ESPETACULARIZAÇÃO COMO RECURSO NARRATIVO

Tal e qual observado em Império do sol, a espetacularização é um componente se não obrigatório pelo menos essencial ao cinema de gênero, no geral e aos filmes de guerra, em particular. Mais que fazer o filme, no sentido de tornar a obra atraente, o espetáculo é o filme em si mesmo, concentrando o que o diretor tem para mostrar e o que o espectador quer observar. Na sua parte inicial, este trabalho procurou mostrar que existem elementos outros da narrativa cinematográfica que podem estimular interpretações diversas, inserindo o espectador em uma situação de permanente diálogo com os realizadores do filme, em que estes oferecem imagens, movimentos e sons, articulados desta ou daquela forma, enquanto aquele, ao procurar (re)articular e relacionar esses mesmos sons, imagens e movimentos, pode construir um texto interpretativo da obra (o equivalente a mensagem nas teorias de comunicação social). Entretanto, a relação pela via do espetáculo tende a substituir esse diálogo por um monólogo, que exige imaginação, mas dispensa ou reduz o exercício da interpretação.

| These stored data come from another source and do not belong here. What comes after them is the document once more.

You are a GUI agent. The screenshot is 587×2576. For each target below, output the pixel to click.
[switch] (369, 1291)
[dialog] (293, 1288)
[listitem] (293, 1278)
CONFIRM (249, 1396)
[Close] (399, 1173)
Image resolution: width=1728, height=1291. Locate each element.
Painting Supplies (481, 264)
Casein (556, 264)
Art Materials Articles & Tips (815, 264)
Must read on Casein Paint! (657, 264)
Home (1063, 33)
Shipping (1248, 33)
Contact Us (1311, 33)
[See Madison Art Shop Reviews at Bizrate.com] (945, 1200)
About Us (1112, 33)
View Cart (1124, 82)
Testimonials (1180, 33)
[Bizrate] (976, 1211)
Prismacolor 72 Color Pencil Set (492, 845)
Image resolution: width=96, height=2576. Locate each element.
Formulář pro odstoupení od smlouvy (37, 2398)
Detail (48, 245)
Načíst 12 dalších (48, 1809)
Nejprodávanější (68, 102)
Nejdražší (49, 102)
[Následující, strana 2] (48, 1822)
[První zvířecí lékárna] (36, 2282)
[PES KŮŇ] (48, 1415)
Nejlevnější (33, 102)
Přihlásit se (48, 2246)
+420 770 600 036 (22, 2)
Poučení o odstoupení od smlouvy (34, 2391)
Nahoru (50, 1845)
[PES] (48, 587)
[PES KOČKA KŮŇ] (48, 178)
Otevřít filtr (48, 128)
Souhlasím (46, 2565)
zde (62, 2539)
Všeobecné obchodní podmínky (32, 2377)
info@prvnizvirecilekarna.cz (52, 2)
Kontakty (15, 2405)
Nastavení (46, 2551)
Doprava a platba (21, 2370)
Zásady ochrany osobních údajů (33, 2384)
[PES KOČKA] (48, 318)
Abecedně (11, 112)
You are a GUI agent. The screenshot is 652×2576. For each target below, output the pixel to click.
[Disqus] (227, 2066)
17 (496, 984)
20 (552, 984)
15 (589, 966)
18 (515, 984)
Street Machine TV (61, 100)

No cinema, o efeito espetacular está fortemente associado à imaginação, sem a qual, o show não se realiza. Entretanto, para entender essa relação é preciso ter em mente, antes de tudo, que o imaginário, enquanto categoria de análise dos processos de comunicação, vai além da simples oposição ao real ou à realidade. Como afirma Burgelin (1981, p. 87), escudando-se em Edgar Morin:

...há algo de comum a todos os tipos de leitura, a todos os tipos de participação e que nada tem a ver com a relação da mensagem com o mundo real. Para seguir um texto, um espetáculo, um filme e até um trecho de música é indispensável “partir com ele”. Há uma capacidade imaginária que se exerce em todos os tipos de participação e que nada tem a ver com as relações da mensagem com o mundo. Se leio uma história verdadeira, tenho de imaginar para compreender, e o mesmo acontece quando leio as aventuras do cavaleiro, do dragão e da princesa.

O excerto ajuda a compreender que a espetacularização não está relacionada à passividade ou alienação do espectador. Ao contrário, o espetáculo só acontece quando o espectador “vai com ele”, como quer Burgelin, atitude que estabelece elos entre o emissor e o receptor da narrativa. Os elos amarrados pelo espetáculo são diversos daqueles observados nas análises de Império do sol apresentadas anteriormente. Assim também, esses elos se encadeiam de modo diverso, em que a imaginação tem papel fundamental e supera a interpretação de cunho mais racional como principal elemento de ligação entre a obra e o expectador.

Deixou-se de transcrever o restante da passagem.